* **PROBLEM STATEMENT**: All lines in the data that hold the word "desteklenmeyecek" need copying.
------------------------------------------------
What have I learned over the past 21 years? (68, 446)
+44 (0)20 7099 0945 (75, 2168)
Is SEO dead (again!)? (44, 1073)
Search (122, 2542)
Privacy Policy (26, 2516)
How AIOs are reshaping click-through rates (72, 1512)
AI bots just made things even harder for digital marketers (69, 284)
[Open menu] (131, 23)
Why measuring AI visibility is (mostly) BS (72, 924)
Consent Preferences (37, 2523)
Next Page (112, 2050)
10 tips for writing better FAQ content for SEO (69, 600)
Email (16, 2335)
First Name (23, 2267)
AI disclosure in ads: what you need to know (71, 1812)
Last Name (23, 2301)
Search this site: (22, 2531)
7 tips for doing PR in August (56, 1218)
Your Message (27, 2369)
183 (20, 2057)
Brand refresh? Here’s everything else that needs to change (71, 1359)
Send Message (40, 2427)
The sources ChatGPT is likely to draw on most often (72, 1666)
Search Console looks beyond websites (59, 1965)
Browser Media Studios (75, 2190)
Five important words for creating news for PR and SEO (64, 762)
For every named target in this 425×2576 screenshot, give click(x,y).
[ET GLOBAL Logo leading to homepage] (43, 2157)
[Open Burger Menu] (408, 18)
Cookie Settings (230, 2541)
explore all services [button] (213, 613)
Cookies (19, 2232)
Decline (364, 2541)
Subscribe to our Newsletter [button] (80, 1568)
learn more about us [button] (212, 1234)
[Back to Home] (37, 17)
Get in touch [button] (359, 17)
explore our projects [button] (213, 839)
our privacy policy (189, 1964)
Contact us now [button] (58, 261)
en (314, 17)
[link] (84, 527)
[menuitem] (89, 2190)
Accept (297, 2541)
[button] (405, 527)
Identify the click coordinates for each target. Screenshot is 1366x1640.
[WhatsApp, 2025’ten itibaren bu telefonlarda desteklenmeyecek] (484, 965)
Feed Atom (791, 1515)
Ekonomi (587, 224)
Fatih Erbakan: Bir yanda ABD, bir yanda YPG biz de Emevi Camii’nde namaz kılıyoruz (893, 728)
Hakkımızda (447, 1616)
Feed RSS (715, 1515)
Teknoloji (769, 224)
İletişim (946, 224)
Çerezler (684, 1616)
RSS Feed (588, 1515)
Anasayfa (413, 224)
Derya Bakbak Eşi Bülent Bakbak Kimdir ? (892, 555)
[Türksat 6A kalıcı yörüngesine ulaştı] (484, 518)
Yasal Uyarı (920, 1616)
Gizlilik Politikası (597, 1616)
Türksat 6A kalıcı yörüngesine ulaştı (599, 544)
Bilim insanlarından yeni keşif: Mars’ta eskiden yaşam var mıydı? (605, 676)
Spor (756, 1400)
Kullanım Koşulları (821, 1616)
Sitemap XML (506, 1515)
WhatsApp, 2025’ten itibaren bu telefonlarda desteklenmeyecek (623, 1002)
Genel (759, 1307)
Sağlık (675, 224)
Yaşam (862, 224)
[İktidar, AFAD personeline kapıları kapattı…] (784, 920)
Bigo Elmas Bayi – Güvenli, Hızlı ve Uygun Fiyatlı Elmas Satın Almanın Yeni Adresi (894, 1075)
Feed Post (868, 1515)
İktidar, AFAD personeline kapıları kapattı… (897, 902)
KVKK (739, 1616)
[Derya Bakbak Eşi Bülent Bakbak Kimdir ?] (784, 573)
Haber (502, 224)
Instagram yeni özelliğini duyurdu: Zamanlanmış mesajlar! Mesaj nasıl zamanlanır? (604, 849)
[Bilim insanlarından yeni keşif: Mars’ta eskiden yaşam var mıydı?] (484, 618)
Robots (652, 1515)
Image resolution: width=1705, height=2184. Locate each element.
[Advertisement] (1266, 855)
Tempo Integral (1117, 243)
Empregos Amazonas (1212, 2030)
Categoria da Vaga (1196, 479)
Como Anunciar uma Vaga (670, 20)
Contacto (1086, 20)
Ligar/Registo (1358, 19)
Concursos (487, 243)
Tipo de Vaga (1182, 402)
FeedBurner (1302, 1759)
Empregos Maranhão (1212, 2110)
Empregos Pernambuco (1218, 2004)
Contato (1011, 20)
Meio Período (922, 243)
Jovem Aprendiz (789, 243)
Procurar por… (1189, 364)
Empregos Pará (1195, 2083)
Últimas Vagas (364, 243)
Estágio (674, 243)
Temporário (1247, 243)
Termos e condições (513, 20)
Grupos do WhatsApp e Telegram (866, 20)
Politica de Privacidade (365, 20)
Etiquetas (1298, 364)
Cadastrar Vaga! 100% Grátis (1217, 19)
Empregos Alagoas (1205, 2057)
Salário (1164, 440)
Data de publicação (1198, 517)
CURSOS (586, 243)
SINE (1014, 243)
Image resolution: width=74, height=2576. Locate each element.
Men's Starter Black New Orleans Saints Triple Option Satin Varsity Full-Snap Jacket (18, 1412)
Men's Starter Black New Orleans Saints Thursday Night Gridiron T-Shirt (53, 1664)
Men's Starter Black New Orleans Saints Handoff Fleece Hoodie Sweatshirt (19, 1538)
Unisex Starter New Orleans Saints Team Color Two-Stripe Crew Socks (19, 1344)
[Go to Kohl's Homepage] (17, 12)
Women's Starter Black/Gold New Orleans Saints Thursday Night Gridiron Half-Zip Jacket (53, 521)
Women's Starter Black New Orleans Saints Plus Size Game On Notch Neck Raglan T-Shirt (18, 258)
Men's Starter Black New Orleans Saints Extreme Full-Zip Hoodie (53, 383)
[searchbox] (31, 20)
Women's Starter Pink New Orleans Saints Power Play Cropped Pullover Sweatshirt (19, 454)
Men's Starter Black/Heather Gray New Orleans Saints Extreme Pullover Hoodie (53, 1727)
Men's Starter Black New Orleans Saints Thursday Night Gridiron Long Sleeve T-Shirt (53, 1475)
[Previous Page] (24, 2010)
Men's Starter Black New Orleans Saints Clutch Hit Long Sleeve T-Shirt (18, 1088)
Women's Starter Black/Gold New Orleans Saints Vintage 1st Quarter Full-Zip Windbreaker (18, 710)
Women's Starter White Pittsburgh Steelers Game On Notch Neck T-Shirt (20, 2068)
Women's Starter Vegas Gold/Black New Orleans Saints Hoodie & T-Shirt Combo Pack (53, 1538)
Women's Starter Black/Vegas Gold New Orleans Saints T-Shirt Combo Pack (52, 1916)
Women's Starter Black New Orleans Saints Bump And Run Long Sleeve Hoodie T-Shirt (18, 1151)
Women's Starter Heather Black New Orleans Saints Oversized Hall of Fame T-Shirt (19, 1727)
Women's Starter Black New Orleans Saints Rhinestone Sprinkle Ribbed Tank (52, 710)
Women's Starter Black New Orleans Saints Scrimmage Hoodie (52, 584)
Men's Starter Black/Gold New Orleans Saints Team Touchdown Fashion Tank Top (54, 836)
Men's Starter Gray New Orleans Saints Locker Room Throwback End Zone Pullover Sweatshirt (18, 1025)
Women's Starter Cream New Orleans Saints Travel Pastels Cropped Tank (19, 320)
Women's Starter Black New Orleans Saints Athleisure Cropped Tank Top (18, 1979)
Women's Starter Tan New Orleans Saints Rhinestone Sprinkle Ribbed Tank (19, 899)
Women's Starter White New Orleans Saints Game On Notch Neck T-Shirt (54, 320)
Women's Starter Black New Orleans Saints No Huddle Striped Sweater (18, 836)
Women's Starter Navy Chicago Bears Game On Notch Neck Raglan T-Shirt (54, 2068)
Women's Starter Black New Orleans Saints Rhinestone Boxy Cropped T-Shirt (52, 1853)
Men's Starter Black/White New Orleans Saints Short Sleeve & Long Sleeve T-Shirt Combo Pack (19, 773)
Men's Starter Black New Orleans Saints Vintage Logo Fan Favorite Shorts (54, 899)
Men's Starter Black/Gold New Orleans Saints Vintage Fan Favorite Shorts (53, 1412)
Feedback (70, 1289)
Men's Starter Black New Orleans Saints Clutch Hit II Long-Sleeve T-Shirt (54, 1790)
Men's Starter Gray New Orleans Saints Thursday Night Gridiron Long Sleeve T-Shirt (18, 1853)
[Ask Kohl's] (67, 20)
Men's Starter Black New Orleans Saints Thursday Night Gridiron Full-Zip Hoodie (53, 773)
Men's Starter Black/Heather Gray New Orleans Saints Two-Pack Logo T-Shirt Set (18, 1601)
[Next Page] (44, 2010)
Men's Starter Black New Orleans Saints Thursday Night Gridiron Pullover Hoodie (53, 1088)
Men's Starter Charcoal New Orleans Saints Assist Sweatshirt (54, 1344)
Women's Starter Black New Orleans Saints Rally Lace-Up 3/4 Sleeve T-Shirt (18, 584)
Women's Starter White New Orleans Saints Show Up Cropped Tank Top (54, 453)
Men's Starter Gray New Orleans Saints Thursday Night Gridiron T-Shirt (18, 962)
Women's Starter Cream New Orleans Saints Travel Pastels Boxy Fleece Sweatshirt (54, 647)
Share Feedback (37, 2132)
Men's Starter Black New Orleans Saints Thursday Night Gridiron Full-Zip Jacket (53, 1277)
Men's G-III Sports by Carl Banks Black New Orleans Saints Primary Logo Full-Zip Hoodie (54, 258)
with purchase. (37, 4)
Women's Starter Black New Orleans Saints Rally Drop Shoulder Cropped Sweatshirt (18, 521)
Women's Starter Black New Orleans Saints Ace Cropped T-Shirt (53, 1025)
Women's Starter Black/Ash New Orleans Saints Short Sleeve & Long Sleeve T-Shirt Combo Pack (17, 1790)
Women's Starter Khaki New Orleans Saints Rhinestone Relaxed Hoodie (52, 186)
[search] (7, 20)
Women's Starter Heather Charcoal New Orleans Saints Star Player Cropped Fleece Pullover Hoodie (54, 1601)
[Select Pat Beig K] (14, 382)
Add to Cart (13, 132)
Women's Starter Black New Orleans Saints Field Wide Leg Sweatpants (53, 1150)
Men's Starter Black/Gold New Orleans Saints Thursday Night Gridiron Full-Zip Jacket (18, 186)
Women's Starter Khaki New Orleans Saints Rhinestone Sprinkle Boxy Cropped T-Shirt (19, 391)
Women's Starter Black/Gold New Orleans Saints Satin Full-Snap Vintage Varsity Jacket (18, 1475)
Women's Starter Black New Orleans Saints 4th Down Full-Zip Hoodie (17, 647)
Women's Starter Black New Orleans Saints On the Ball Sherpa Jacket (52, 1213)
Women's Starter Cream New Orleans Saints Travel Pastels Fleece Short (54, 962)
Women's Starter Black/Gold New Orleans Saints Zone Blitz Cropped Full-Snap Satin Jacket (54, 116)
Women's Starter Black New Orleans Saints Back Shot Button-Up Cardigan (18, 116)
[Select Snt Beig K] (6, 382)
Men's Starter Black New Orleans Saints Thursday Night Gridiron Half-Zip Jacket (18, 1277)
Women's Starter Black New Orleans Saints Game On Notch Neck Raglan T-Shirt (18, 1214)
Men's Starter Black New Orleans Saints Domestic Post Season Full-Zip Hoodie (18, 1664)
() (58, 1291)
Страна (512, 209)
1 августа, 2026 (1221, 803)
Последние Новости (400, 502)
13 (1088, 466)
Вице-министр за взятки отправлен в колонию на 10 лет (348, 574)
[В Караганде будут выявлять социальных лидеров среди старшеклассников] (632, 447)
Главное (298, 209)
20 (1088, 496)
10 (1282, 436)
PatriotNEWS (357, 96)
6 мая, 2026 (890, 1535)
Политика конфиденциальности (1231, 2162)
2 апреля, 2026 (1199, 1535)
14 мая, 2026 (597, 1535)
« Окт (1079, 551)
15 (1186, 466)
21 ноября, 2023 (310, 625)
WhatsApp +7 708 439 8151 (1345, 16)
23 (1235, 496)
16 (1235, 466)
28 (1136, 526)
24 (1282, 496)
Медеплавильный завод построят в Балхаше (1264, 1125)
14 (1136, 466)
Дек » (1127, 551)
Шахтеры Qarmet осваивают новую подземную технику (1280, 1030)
------------------------------------------------
* **SOLUTION**:
[WhatsApp, 2025’ten itibaren bu telefonlarda desteklenmeyecek] (484, 965)
WhatsApp, 2025’ten itibaren bu telefonlarda desteklenmeyecek (623, 1002)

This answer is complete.